▶ _WHAT TO WORK ON_
Reproduce the following data word for word.

[start]

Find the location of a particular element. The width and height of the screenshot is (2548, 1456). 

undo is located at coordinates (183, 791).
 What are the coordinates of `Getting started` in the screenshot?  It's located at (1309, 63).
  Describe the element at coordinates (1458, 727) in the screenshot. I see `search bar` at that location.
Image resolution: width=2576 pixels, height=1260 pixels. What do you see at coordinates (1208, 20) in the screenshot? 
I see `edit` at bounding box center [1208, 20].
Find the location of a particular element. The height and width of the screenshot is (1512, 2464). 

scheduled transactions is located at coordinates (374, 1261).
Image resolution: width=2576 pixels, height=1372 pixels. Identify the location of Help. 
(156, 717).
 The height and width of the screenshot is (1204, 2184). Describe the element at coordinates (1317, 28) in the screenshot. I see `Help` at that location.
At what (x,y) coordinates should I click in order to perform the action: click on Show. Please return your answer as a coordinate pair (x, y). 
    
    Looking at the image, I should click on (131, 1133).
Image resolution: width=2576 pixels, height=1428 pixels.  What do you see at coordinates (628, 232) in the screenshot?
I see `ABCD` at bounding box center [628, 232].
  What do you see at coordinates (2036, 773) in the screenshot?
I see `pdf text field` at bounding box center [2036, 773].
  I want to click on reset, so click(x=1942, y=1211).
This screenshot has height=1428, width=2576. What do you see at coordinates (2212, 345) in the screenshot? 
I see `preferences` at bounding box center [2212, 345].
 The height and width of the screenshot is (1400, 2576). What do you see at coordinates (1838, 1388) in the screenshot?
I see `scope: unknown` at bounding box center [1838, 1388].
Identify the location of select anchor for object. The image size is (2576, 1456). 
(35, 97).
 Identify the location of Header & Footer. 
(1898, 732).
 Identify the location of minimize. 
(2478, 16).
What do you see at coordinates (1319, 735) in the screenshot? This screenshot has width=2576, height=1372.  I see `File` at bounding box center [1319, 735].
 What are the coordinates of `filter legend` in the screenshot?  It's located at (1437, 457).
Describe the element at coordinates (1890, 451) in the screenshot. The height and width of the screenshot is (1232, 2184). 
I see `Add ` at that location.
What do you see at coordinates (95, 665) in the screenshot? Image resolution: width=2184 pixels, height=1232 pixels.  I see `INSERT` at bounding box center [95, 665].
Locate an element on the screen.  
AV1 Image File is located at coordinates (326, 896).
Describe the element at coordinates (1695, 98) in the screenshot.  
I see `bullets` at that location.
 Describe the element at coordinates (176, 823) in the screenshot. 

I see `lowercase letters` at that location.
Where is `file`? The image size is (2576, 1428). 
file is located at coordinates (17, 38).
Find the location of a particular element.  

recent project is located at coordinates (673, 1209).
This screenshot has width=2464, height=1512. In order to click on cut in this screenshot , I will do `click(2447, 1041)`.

[end]

▶ _WRITTEN RESPONSE_
Find the location of a particular element. The width and height of the screenshot is (2548, 1456). 

undo is located at coordinates (183, 791).
 What are the coordinates of `Getting started` in the screenshot?  It's located at (1309, 63).
  Describe the element at coordinates (1458, 727) in the screenshot. I see `search bar` at that location.
Image resolution: width=2576 pixels, height=1260 pixels. What do you see at coordinates (1208, 20) in the screenshot? 
I see `edit` at bounding box center [1208, 20].
Find the location of a particular element. The height and width of the screenshot is (1512, 2464). 

scheduled transactions is located at coordinates (374, 1261).
Image resolution: width=2576 pixels, height=1372 pixels. Identify the location of Help. 
(156, 717).
 The height and width of the screenshot is (1204, 2184). Describe the element at coordinates (1317, 28) in the screenshot. I see `Help` at that location.
At what (x,y) coordinates should I click in order to perform the action: click on Show. Please return your answer as a coordinate pair (x, y). 
    
    Looking at the image, I should click on (131, 1133).
Image resolution: width=2576 pixels, height=1428 pixels.  What do you see at coordinates (628, 232) in the screenshot?
I see `ABCD` at bounding box center [628, 232].
  What do you see at coordinates (2036, 773) in the screenshot?
I see `pdf text field` at bounding box center [2036, 773].
  I want to click on reset, so click(x=1942, y=1211).
This screenshot has height=1428, width=2576. What do you see at coordinates (2212, 345) in the screenshot? 
I see `preferences` at bounding box center [2212, 345].
 The height and width of the screenshot is (1400, 2576). What do you see at coordinates (1838, 1388) in the screenshot?
I see `scope: unknown` at bounding box center [1838, 1388].
Identify the location of select anchor for object. The image size is (2576, 1456). 
(35, 97).
 Identify the location of Header & Footer. 
(1898, 732).
 Identify the location of minimize. 
(2478, 16).
What do you see at coordinates (1319, 735) in the screenshot? This screenshot has width=2576, height=1372.  I see `File` at bounding box center [1319, 735].
 What are the coordinates of `filter legend` in the screenshot?  It's located at (1437, 457).
Describe the element at coordinates (1890, 451) in the screenshot. The height and width of the screenshot is (1232, 2184). 
I see `Add ` at that location.
What do you see at coordinates (95, 665) in the screenshot? Image resolution: width=2184 pixels, height=1232 pixels.  I see `INSERT` at bounding box center [95, 665].
Locate an element on the screen.  
AV1 Image File is located at coordinates (326, 896).
Describe the element at coordinates (1695, 98) in the screenshot.  
I see `bullets` at that location.
 Describe the element at coordinates (176, 823) in the screenshot. 

I see `lowercase letters` at that location.
Where is `file`? The image size is (2576, 1428). 
file is located at coordinates (17, 38).
Find the location of a particular element.  

recent project is located at coordinates (673, 1209).
This screenshot has width=2464, height=1512. In order to click on cut in this screenshot , I will do `click(2447, 1041)`.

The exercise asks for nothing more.